Why the obsession?


A new creative avenue? A scientific endeavor? Just hungry?


I’m an artist. I paint. I like the creativity that baking and cooking provide, plus you get to eat what you make. That’s pretty cool.

I like to paint, because hours can go by and something beautiful has emerged while I didn’t even notice. When’s its on, its on. Its the same with designing and building a website, photography, knitting, building furniture, …gardening. The satisfaction is amazing.
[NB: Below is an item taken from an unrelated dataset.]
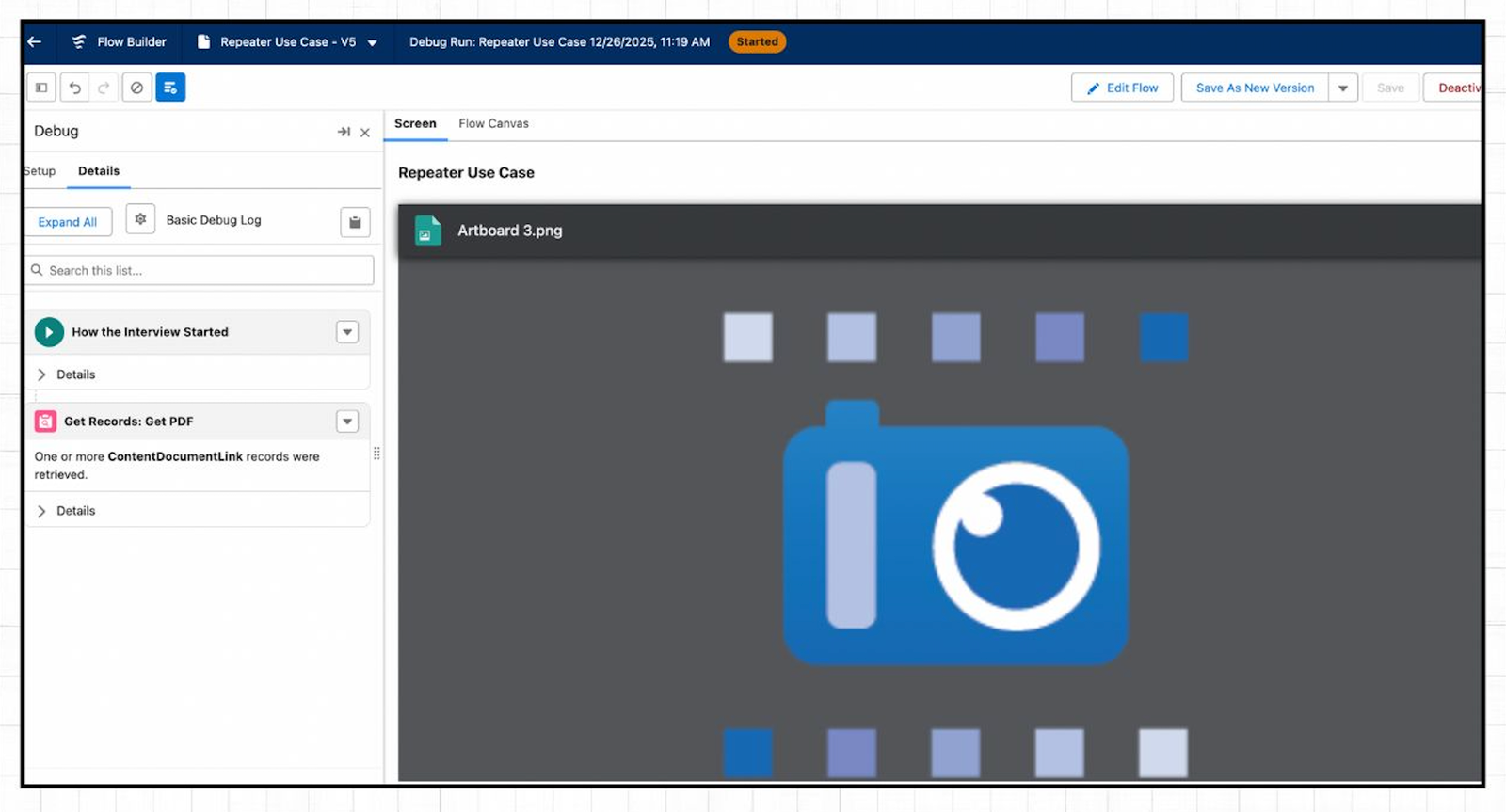Open the How the Interview Started menu arrow
The height and width of the screenshot is (812, 1506).
point(347,332)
Ceramics? Meh. No chemistry. Perhaps I shy away from the gritty clay that tears up your hands… or being wet and cold for hours. However, ceramics and bread-making share many similarities. At their heart, they’re both living mediums molded then baked, emerging as a changed structure ~ completely new and different from their origins. The life within the pre-baked form determines the end result.

Sorry ceramics. It’s not you. It’s me. At this point in life, I’m drawn to the warmth of my oven.
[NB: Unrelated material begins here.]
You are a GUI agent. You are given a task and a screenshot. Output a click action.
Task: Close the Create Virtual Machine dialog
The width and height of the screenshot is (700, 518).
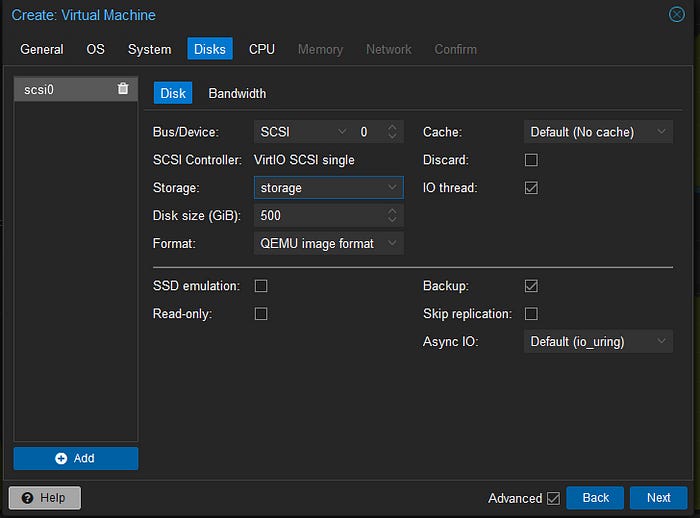tap(676, 15)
There’s also an intriguing science to bread-making. Only three ingredients are required, but our bodies can’t digest a mass of flour, water, and salt ~ unless that mixture is baked. With such a limited palate, shouldn’t bread be the easiest thing in the world to make? Why doesn’t it come out exactly the same (and exactly the way I want it) every time?
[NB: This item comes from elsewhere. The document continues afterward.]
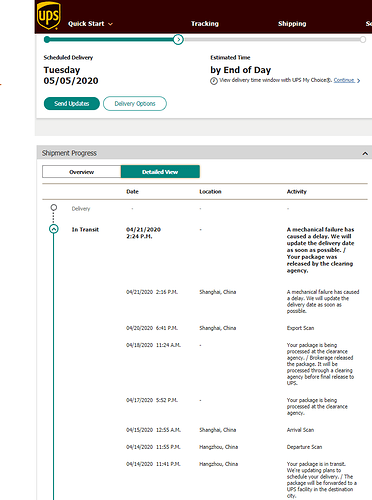Click the In Transit timeline chevron icon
Plus there’s this weird, invisible yeast business.

Yeast is a living entity all around us ~ appearing powdery on red cabbage, living on our skin, and floating in the air. Even if I hadn’t added the cabbage leaves to jump-start June’s creation, there would’ve been natural yeast floating around the kitchen and getting into the flour and water mixture ~ enough to start the fermentation process. Cultivating and nurturing this living element is what intrigues me the most. That, and I’m hungry for a certain kind of bread.

I’m not ready to grow my own wheat, or harvest my own salt or anything (yet ~ ha ha).